* **COSA SI RICHIEDE**:
Nel blocco di testo su Il bosco maledetto, di che colore è il lenzuolo che avvolge le ossa e il teschio?

══ BLOCCO DI TESTO

Il bosco maledetto di Ruth Rendell, Mondadori 2017.
“Una mano recisa, scarnificata. E’ il macabro ritrovamento di un cane da tartufi in un terreno boscoso abbandonato, a Flagford, piccolo paese nei dintorni di Kingsmarkham. Il resto del cadavere viene alla luce durante gli scavi della polizia: un mucchio d’ossa e un teschio avvolti in un lenzuolo di colore viola, sepolti da almeno una decina di anni.”
Resti di un uomo, sapremo in seguito, con una costola incrinata. Niente di più. Difficile, dunque, la ricerca della sua identità da parte dell’ispettore capo Wexford e della sua squadra: il vice Mike Burden, la patologa Carina Laxton, “una giovane che sembrava una modella quindicenne, esile, alta, pallida ed eterea.”; il sergente Hannah Goldsmith giovane e bella anch’essa dai capelli neri, pelle bianca e occhi marroni esperta di computer; il sergente Vine, appassionato di Bellini e Donizzetti; gli agenti Damon Coleman (uomo di colore), Karen Malahyde e Adam Thayer.

════
══ DATI RACCOLTI

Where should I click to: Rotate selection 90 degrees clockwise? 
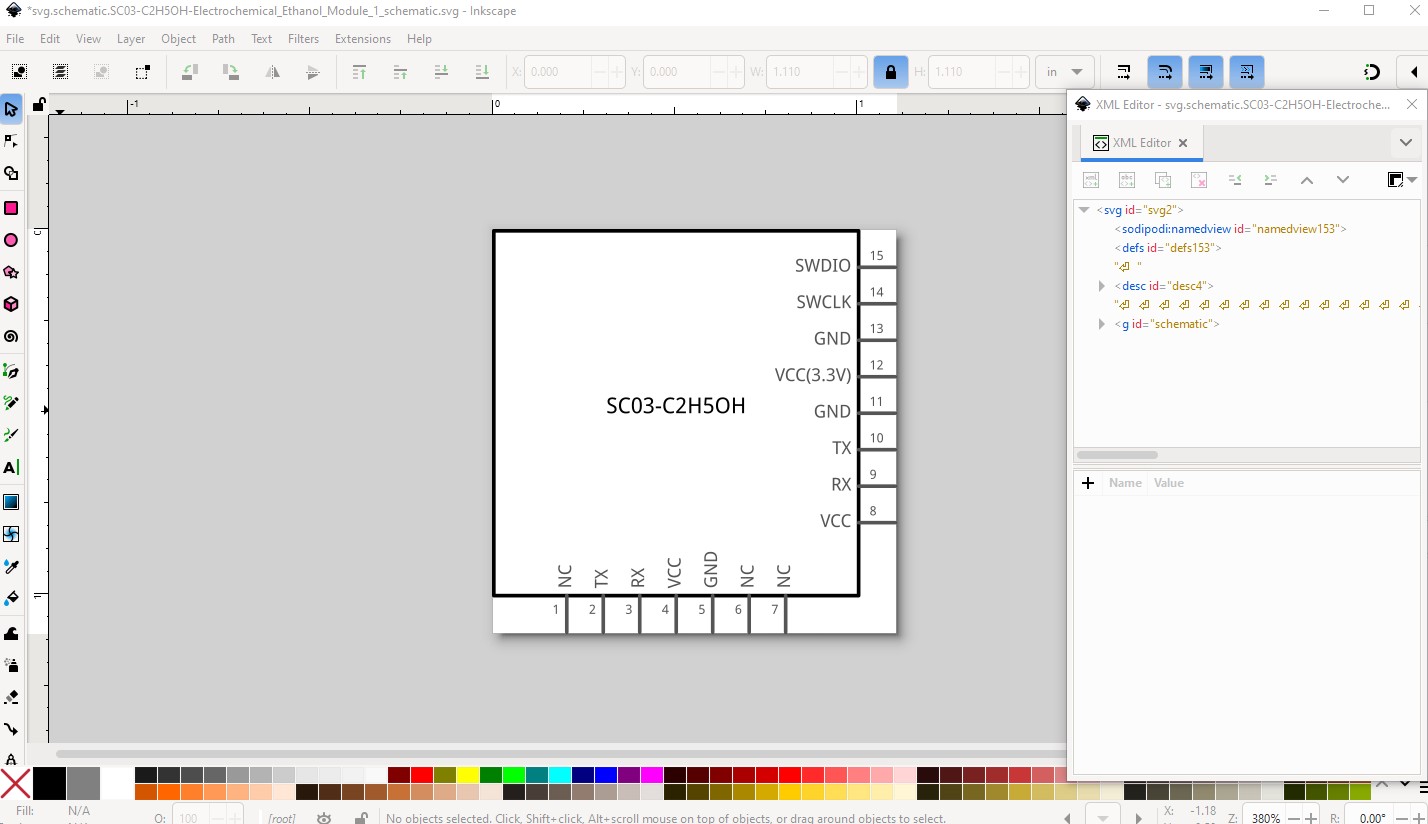[x=231, y=72]
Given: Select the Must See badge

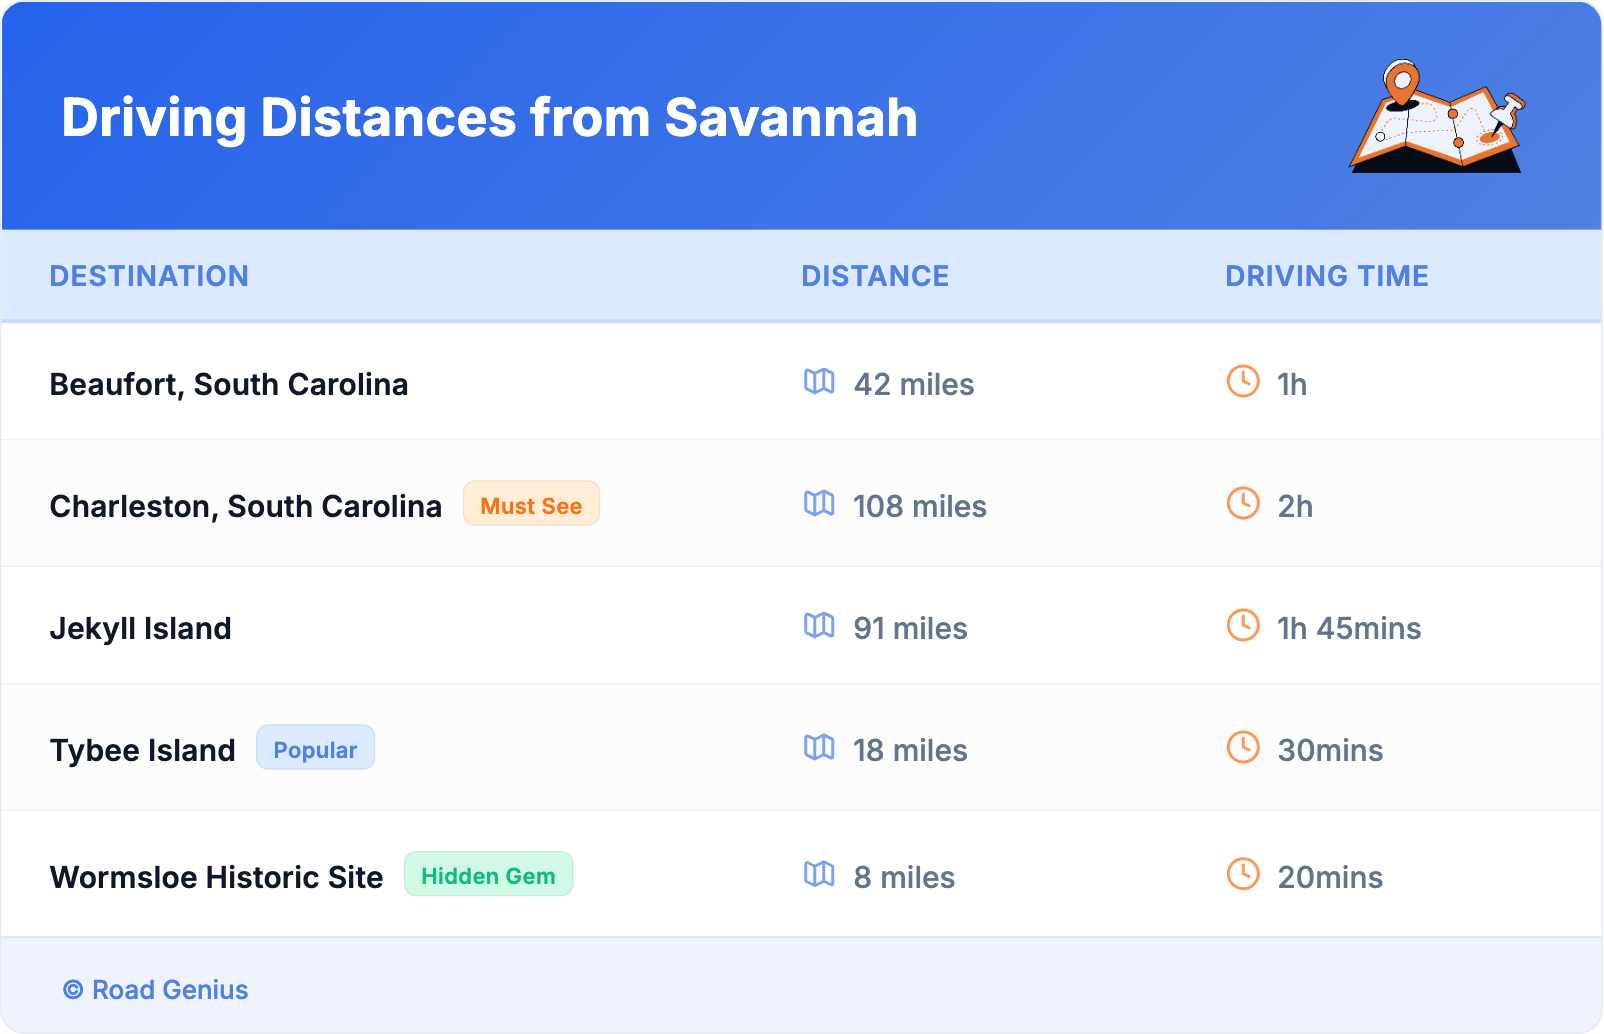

════

* **SOLUZIONE DEL PROBLEMA**:
Viola.